Frustration giving me a headache, I put the paper back on the tray. A small white card fluttered to the floor.
For a moment, I thought Margot had left a note with the tray to say good evening or make a snarky comment about the headline. I should have known better.
I crouched, picked it up, and went deathly still, the thick cardstock in my hand.
The note wasn’t from Margot or anyone else in the House. There was no name on the paper, but we’d seen the thick cardstock before, the familiar handwriting. It was from Adrien Reed.
I return to Chicago to find you in the news again, Caroline. An interesting tactic in our continuing game, but rest assured—I will have the victory.
I am curious—will he weep when he loses everything?
Will he weep when he loses you? I look forward to finding out.
Frustration boiled into anger, so fierce that my hand shook with it. That would have been Reed’s plan. He loved these notes, these intrusions, these reminders that he could get to us anywhere.
How had he gotten the card into the House?
I glanced at the tray. The paper. It was the only thing that wouldn’t have come directly from the House’s kitchen, and it probably would have been easy to convince the delivery person to slip the note inside. He couldn’t have been sure I’d see it before Ethan, but that hardly mattered.
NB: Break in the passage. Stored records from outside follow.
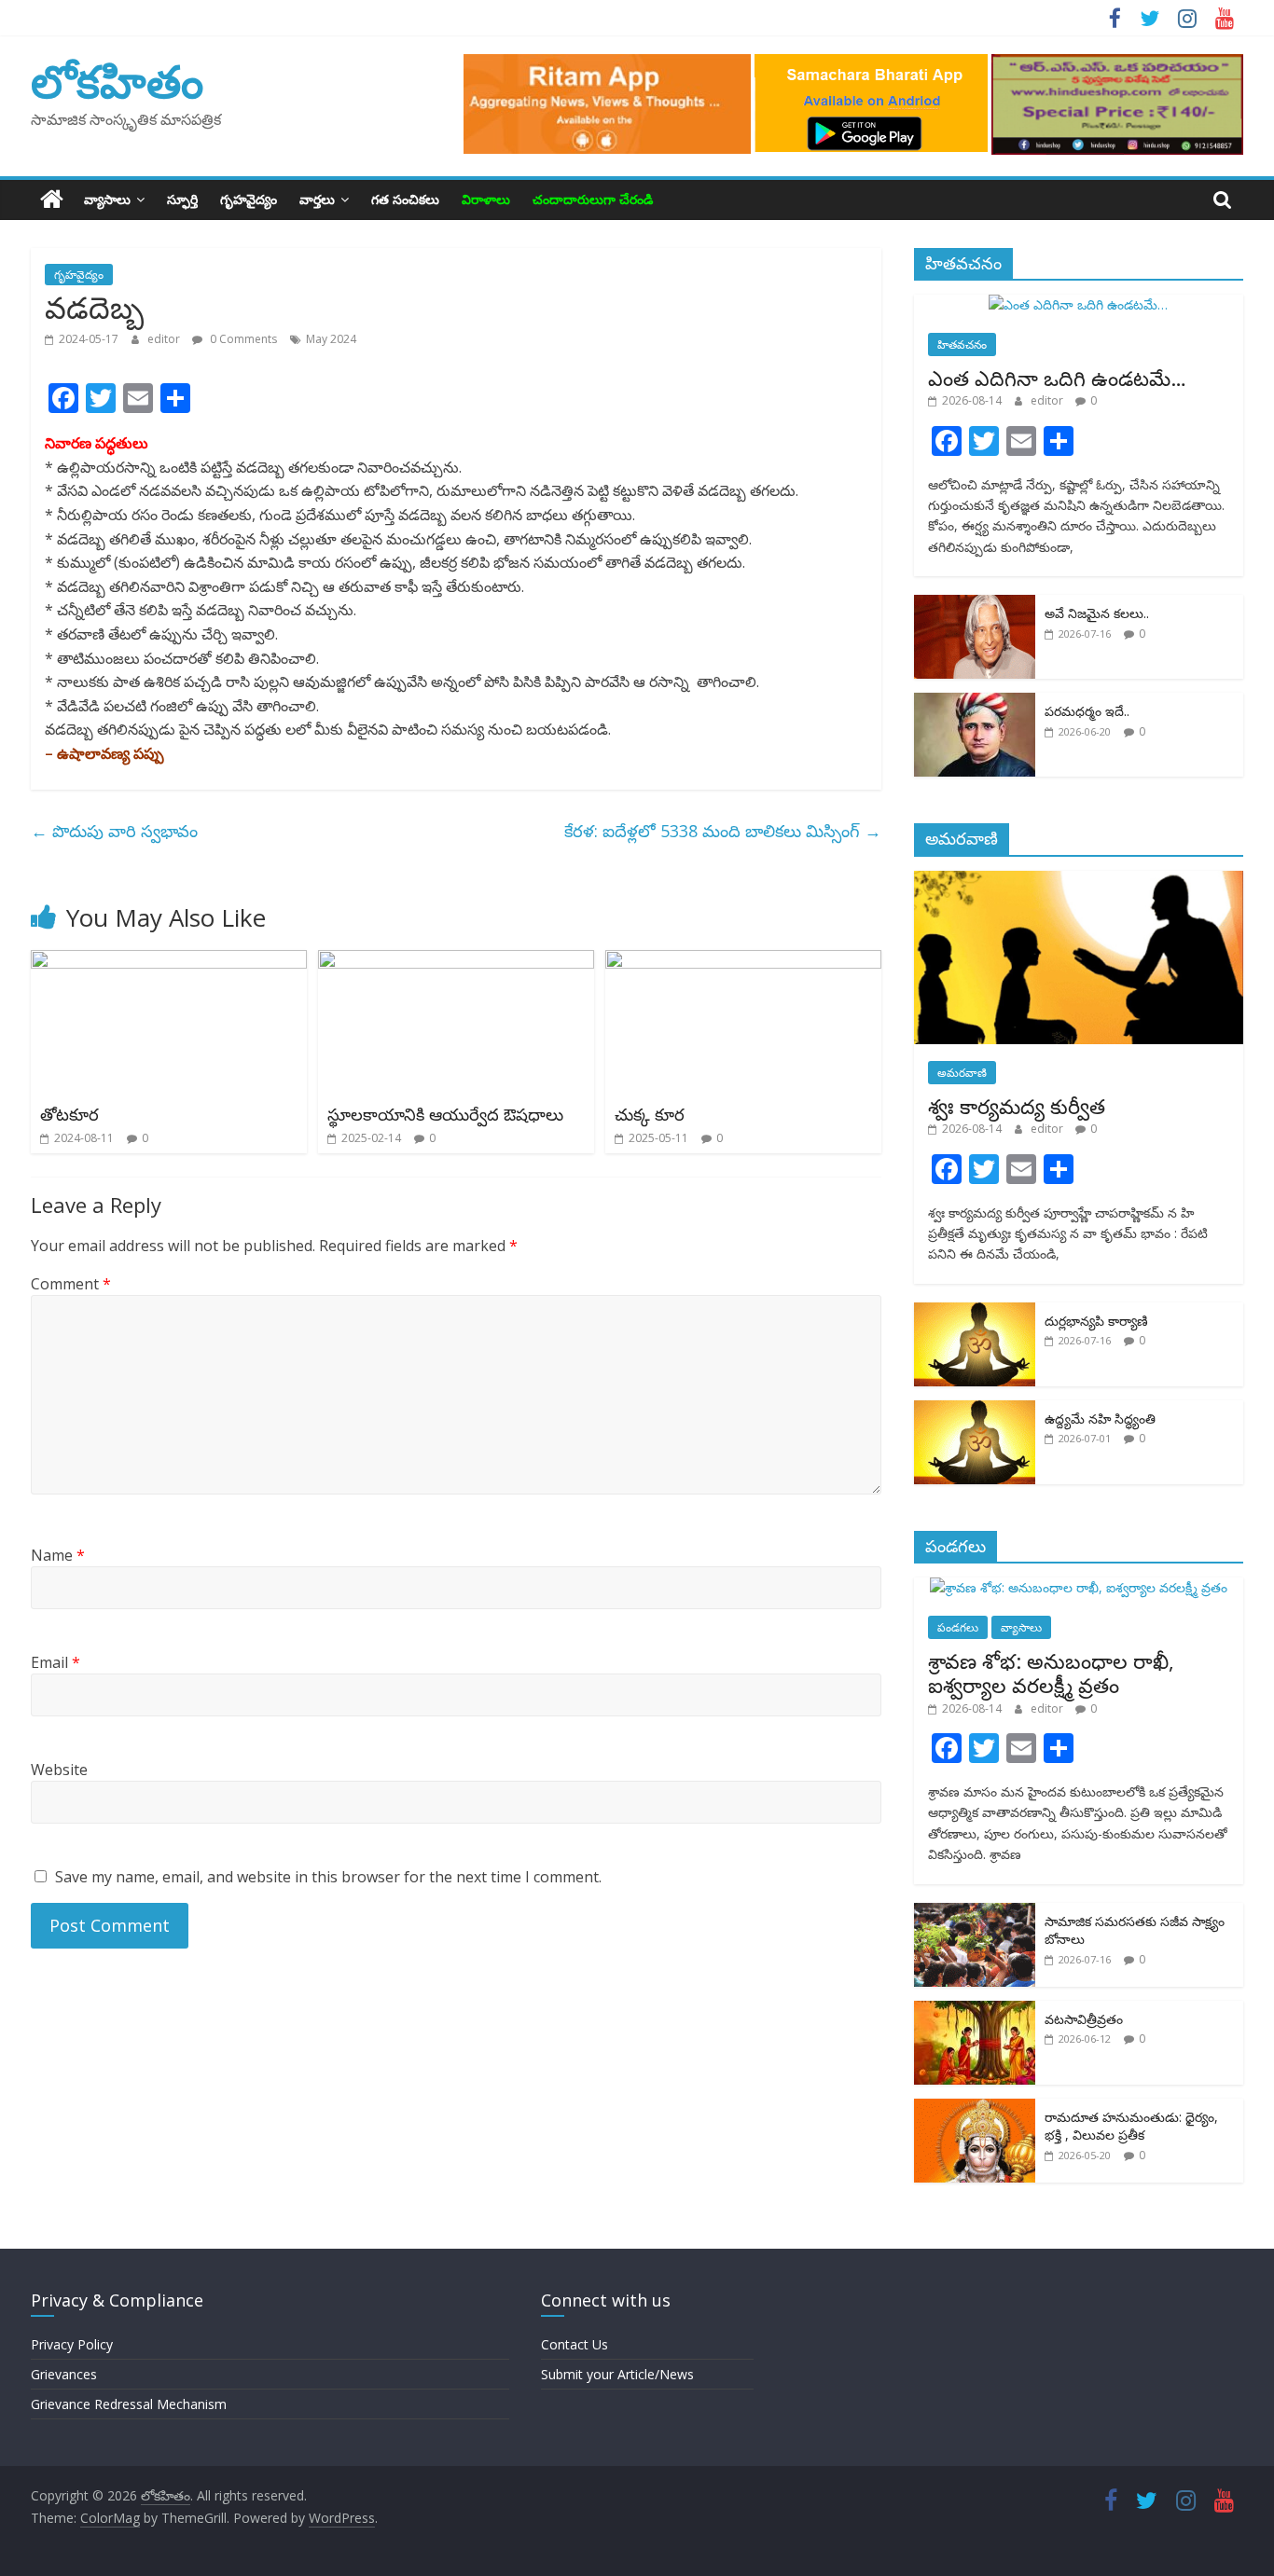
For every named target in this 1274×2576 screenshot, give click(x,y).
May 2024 (331, 339)
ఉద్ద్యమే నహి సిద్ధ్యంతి (1100, 1418)
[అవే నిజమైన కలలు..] (974, 604)
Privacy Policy (72, 2344)
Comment (71, 1284)
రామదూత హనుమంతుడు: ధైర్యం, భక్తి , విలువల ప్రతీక (1131, 2126)
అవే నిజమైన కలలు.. (1097, 613)
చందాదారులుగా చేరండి (593, 199)
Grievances (64, 2374)
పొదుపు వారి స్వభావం (114, 831)
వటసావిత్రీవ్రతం (1084, 2019)
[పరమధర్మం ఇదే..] (974, 702)
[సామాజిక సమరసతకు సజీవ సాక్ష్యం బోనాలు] (974, 1913)
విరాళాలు (486, 199)
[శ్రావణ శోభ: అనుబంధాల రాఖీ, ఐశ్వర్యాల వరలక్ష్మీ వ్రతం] (1078, 1587)
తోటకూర (69, 1114)
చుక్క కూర (650, 1114)
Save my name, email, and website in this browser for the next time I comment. (328, 1877)
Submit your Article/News (617, 2374)
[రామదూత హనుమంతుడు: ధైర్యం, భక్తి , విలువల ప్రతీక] (974, 2108)
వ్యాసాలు (107, 199)
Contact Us (574, 2344)
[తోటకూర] (169, 961)
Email (55, 1662)
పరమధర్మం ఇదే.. (1087, 711)
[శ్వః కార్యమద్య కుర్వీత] (1079, 880)
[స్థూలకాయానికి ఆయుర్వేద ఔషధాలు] (456, 961)
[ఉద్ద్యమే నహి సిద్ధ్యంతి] (974, 1410)
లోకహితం (117, 80)
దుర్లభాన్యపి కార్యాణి (1096, 1320)
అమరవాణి (962, 1073)
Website (59, 1769)
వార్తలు (317, 199)
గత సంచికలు (405, 199)
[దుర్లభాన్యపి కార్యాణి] (974, 1312)
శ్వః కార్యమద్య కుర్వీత (1016, 1106)
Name (58, 1555)
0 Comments (242, 339)
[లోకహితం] (52, 199)
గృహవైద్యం (248, 199)
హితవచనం (962, 344)
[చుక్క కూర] (743, 961)
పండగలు (957, 1627)
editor (165, 339)
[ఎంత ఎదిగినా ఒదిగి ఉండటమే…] (1078, 304)
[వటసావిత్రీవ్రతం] (974, 2010)
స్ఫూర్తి (182, 199)
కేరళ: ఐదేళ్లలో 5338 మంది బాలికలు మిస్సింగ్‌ (722, 831)
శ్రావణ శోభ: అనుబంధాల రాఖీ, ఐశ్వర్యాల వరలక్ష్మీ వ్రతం (1051, 1672)
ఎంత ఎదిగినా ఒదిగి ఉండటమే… (1057, 378)
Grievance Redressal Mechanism (129, 2404)
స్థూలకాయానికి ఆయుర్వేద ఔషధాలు (445, 1114)
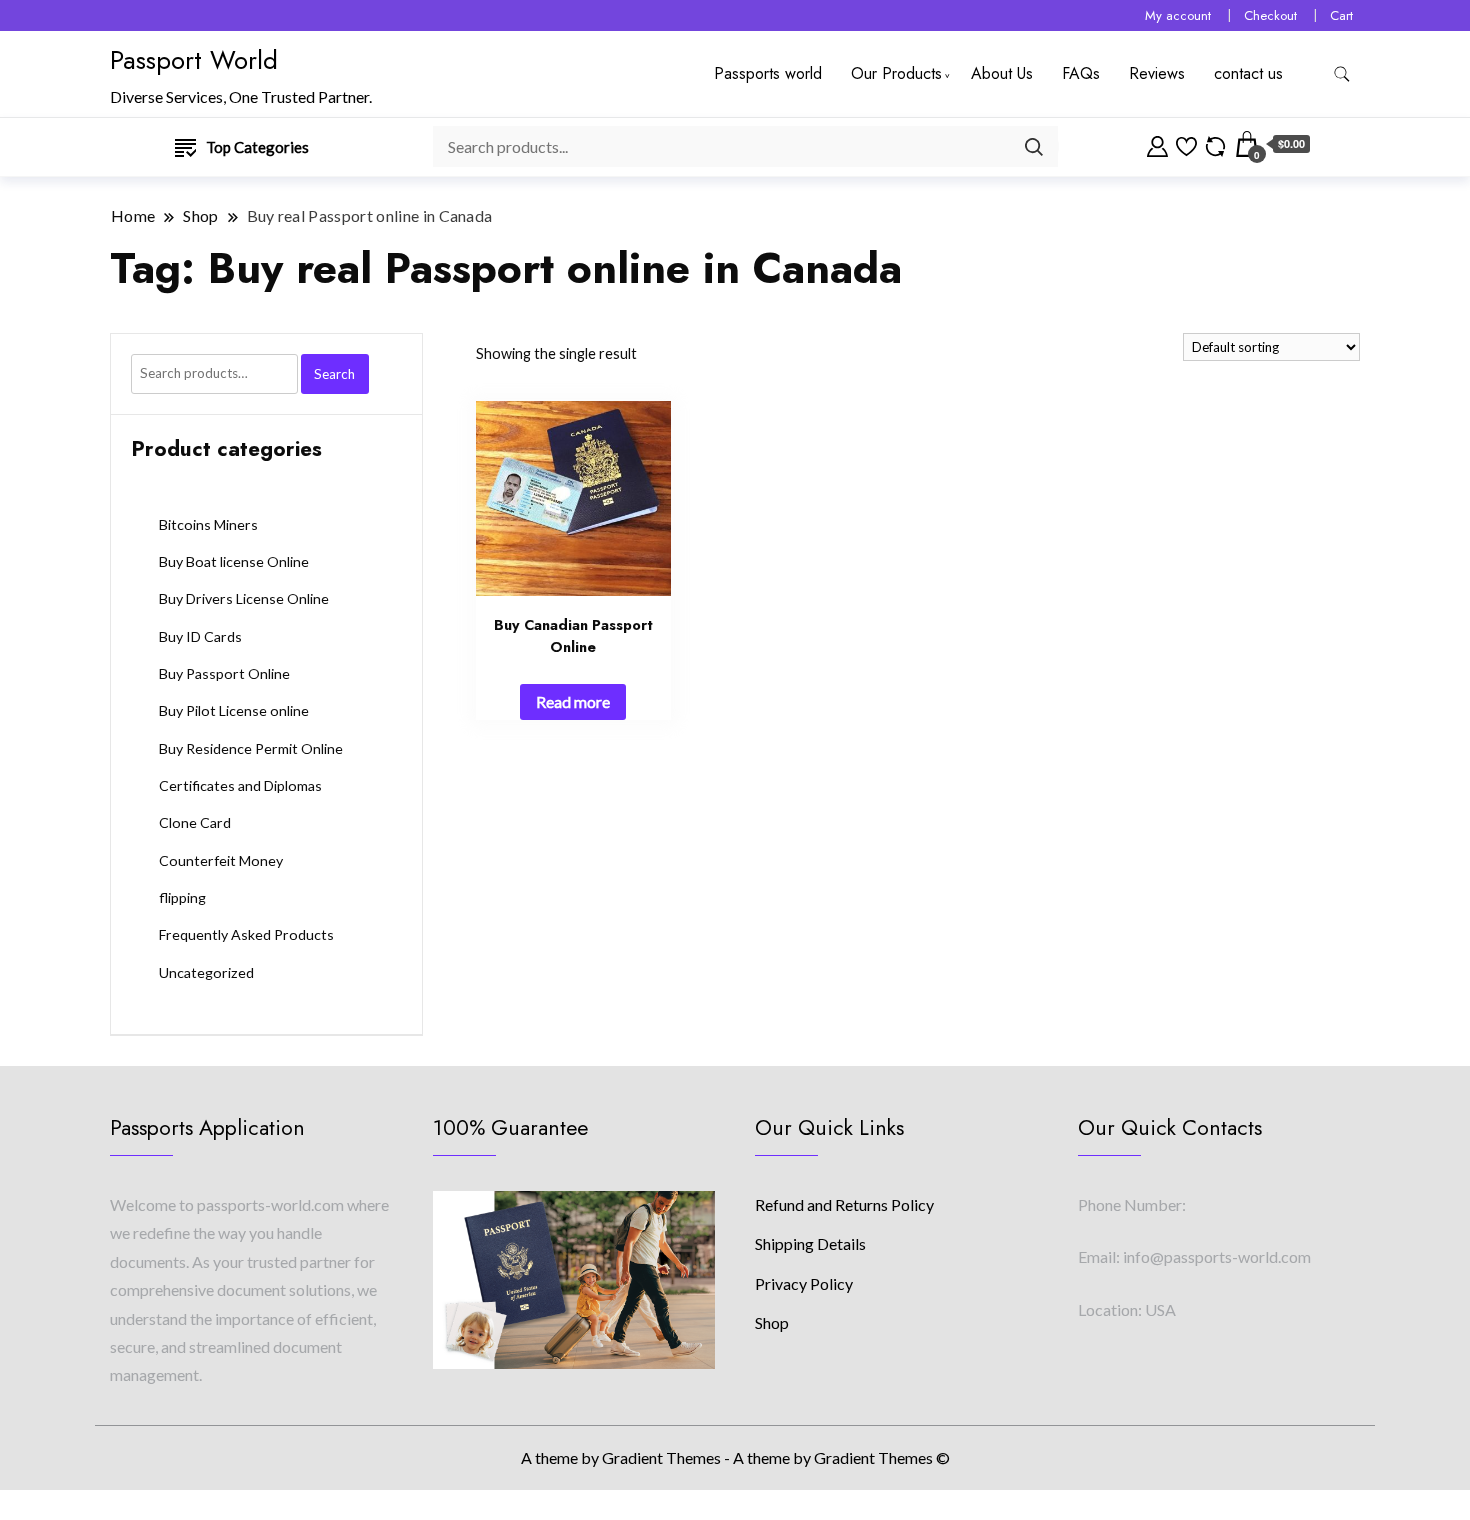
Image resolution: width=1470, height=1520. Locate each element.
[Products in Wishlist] (1186, 144)
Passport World (194, 60)
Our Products (896, 73)
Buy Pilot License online (234, 710)
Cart (1341, 15)
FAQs (1081, 73)
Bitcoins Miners (208, 524)
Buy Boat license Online (234, 561)
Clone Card (195, 822)
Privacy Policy (804, 1283)
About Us (1002, 73)
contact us (1248, 73)
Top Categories (257, 147)
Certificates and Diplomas (240, 785)
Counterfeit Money (221, 860)
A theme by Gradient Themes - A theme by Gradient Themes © (735, 1457)
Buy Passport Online (224, 673)
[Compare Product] (1215, 144)
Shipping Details (810, 1243)
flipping (182, 897)
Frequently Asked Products (246, 934)
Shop (772, 1322)
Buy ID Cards (200, 636)
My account (1178, 15)
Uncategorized (206, 972)
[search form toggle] (1342, 74)
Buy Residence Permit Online (251, 748)
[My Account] (1157, 144)
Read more (573, 701)
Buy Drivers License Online (244, 598)
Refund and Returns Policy (844, 1204)
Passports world (768, 73)
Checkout (1270, 15)
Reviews (1157, 73)
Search (334, 374)
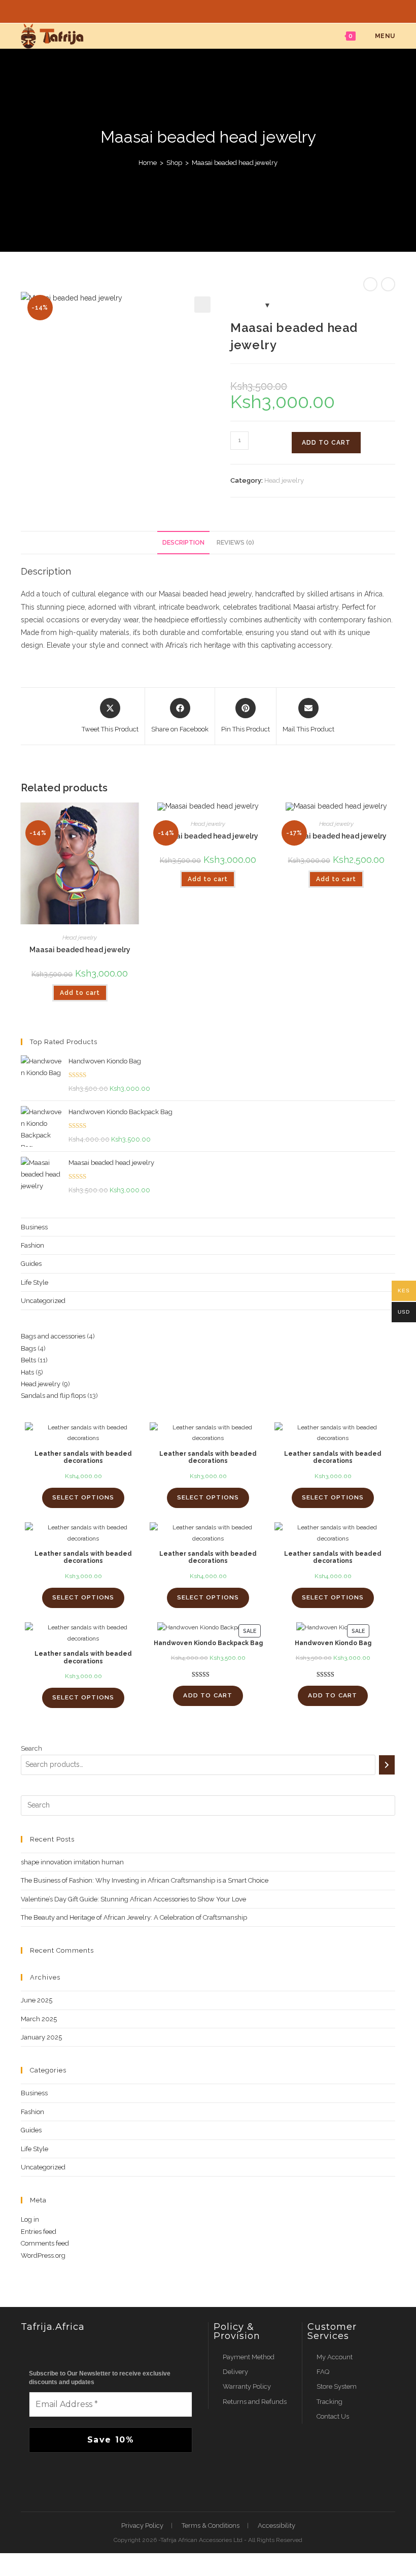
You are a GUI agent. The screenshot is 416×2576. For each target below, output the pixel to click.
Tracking (329, 2401)
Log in (30, 2219)
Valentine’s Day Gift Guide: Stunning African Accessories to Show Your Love (133, 1899)
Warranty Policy (247, 2386)
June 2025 (36, 2000)
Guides (31, 1263)
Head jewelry (284, 480)
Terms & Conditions (210, 2525)
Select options (83, 1497)
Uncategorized (43, 1300)
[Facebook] (202, 10)
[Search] (386, 1765)
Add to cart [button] (80, 992)
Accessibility (276, 2525)
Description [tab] (183, 542)
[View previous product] (370, 284)
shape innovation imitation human (72, 1862)
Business (34, 1227)
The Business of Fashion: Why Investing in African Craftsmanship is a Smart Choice (144, 1880)
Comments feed (45, 2243)
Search (31, 1748)
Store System (337, 2386)
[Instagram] (216, 10)
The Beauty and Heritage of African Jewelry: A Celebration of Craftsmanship (134, 1917)
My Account (335, 2357)
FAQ (323, 2372)
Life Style (34, 1282)
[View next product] (388, 284)
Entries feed (38, 2231)
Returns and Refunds (255, 2401)
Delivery (235, 2372)
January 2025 (41, 2037)
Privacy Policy (142, 2525)
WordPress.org (43, 2255)
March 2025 (39, 2019)
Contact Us (333, 2416)
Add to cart (326, 442)
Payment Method (248, 2357)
Directing the card to me, implicitly threatening me, was exactly the kind of thing that would get Ethan’s goat.
The shower shut off.
It was easy to see exactly what Adrien Reed had wanted to do—manipulate, irritate, inflame.
“Sentinel?”
Instinct had me crumpling the card into the palm of my hand.
Ethan stood in the doorway, one towel wrapped low around his lean hips, his muscles gleaming with water. “Are you all right? I felt”—he looked around the room, searching for a threat—“magic.”